## [所给文本]
-=-=-=-=-

Tensoflow c++ so编译 基于bazel

本文详细记录了手动编译TensorFlow 2.8.0以支持Ampere架构GPU的过程,包括选择编译环境、下载源码、配置编译选项、设置CUDA和TensorRT路径、编译参数以及最终整理库目录的步骤。通过这个过程,可以对比TF32和FP32的推理速度,并为特定硬件环境定制TensorFlow库。
摘要由CSDN通过智能技术生成

每日一歌,分享好心情: 叶卡捷琳娜战歌

一、起点

  1. 为什么编译tensorfflow?
    nvidia 2020年发布的Ampere架构gpu支持TF32,为了比对TF32、FP32推理速度,而公司现在用的Tensorflow版本太老,不支持TF32, so,升级TF。

  2. 编译环境怎么选?
    由于我需要编译支持GPU的tensorflow,所以需要在cuda环境编译。一般是选择nvidia官方devel镜像(关于这方面有很多有趣的话题,在以后的文章中聊吧),结合我的GPU硬件情况,选择nvidia/cuda:11.4.2-cudnn8-devel-ubuntu18.04, 编译过程都在此docker中进行(话说,在企业中离了docker真过不了~~)

二、环境准备

  1. 下载tf源码
    没什么可说的,clone吧 ,附上github源码地址: https://github.com/tensorflow/tensorflow
    我使用最新的2.8.0版本(2022-04-29)。

  2. 安装编译工具bazel
    这里有个小坑,不同版本的tf对bazel版本要求不同。
    下载完源码后,在源码顶层目录configure.py文件中有对bazel的要求,

_TF_MIN_BAZEL_VERSION = '4.2.1'
_TF_MAX_BAZEL_VERSION = '4.99.0'

本次编译选择 4.2.1版本,bazel安装过程嘛,可以按照tf官方给的教程https://www.tensorflow.org/install/source#install_bazel,其实,直接下载bazel可执行程序更简单,下载地址(https://github.com/bazelbuild/bazel/releases/download/4.2.1/bazel-4.2.1-linux-x86_64),下载完成后加入PATH路径,再ln一下,ok~~
在这里插入图片描述

三、编译配置

  1. 配置build
    在源码顶层目录下,运行
./configure

配置过程中最重要的步骤是开启GPU支持以及设置计算能力
ps:计算能力这个被nvidia造出来的概念也会在后续文章中聊聊,比如怎么识别gpu的计算能力、计算能力一般用在哪里、怎样在计算能力是7.5的环境中编译出支持8.0的库…。

-=-=-=-=-

## [执行任务]
- a) 从TensorFlow编译文章中原样返回一段文字：从包含“1. 为什么编译tensorfflow?”的语句开始，到“了docker真过不了~~)”结束。
- b) 列出TensorFlow编译文章中出现的全部网址。
- c) 接着TensorFlow编译文章的最后一句往下续写。

## [数据摘录]
-=-=-=-=-

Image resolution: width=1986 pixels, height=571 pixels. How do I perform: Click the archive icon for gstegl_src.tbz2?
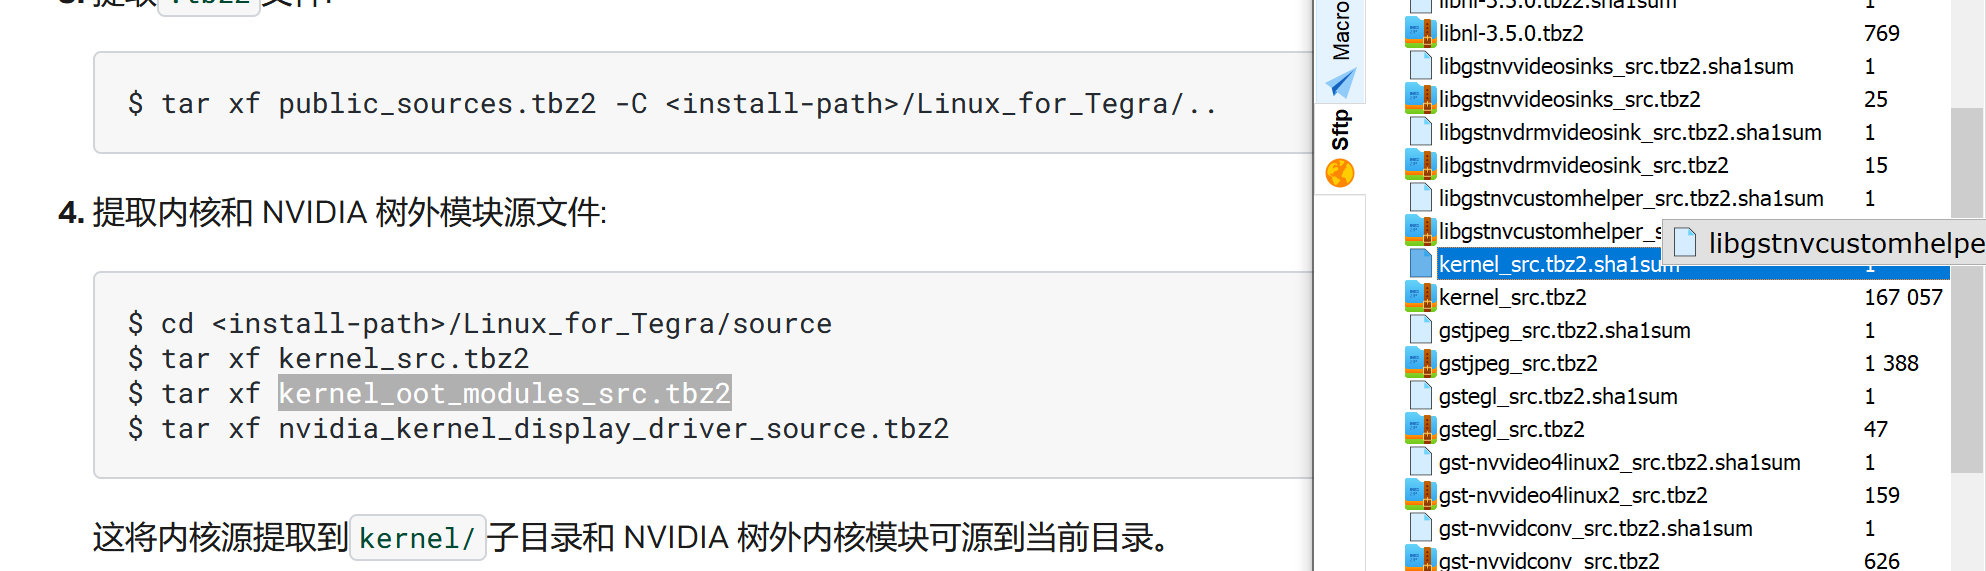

-=-=-=-=-

## [逐题答案]
- a)
1. 为什么编译tensorfflow?
    nvidia 2020年发布的Ampere架构gpu支持TF32,为了比对TF32、FP32推理速度,而公司现在用的Tensorflow版本太老,不支持TF32, so,升级TF。

  2. 编译环境怎么选?
    由于我需要编译支持GPU的tensorflow,所以需要在cuda环境编译。一般是选择nvidia官方devel镜像(关于这方面有很多有趣的话题,在以后的文章中聊吧),结合我的GPU硬件情况,选择nvidia/cuda:11.4.2-cudnn8-devel-ubuntu18.04, 编译过程都在此docker中进行(话说,在企业中离了docker真过不了~~)

- b)
https://github.com/tensorflow/tensorflow
https://www.tensorflow.org/install/source#install_bazel
https://github.com/bazelbuild/bazel/releases/download/4.2.1/bazel-4.2.1-linux-x86_64

- c)
  1. 选择python版本:
    在这里插入图片描述

  2. 开启gpu支持:
    在这里插入图片描述

  3. 开启TF-TRT支持:
    如果需要的话就开启,一般是需要滴…毕竟TRT是老黄的嫡系呀,加速真是杠杠的…
    这里需要提前下载好TensorRT 官方build包(晕,坑有点多,还需要去nvidia官网注册个会员),附上地址https://developer.nvidia.com/nvidia-tensorrt-8x-download
    下载好,我直接解压到根目录了,毕竟咱是在自己的docker中嘛,随便折腾…
    在这里插入图片描述
    后面编译需要用到TRT,那就得让TF知道TRT在哪儿呀,so,设置环境变量

export  TENSORRT_INSTALL_PATH=/TensorRT-8.2.1.8/

ps: 感兴趣的话,你可以在源码里可以看一下这个环境是什么时候起作用的,,我就不说了,说多了都是泪呀

  1. 设置计算能力:

这一步需要根据自己编译出来的库的gpu运行环境设置,我这里因为需要运行在安培架构的GPU上,需要额外设置,不能用默认的,其实也可以,只不过inference速度会慢一丢丢,具体设置步骤参考: 《计算能力那些事儿》。
在这里插入图片描述
其他选项使用默认即可。

其实,./configure程序会根据我们的输入产生一个叫**.tf_configure.bazelrc**的配置文件(如果你是大牛或者疯子,直接编辑这个文件也可以).

以下是此次生成的文件内容:

build --action_env PYTHON_BIN_PATH="/usr/bin/python3"
build --action_env PYTHON_LIB_PATH="/usr/lib/python3/dist-packages"
build --python_path="/usr/bin/python3"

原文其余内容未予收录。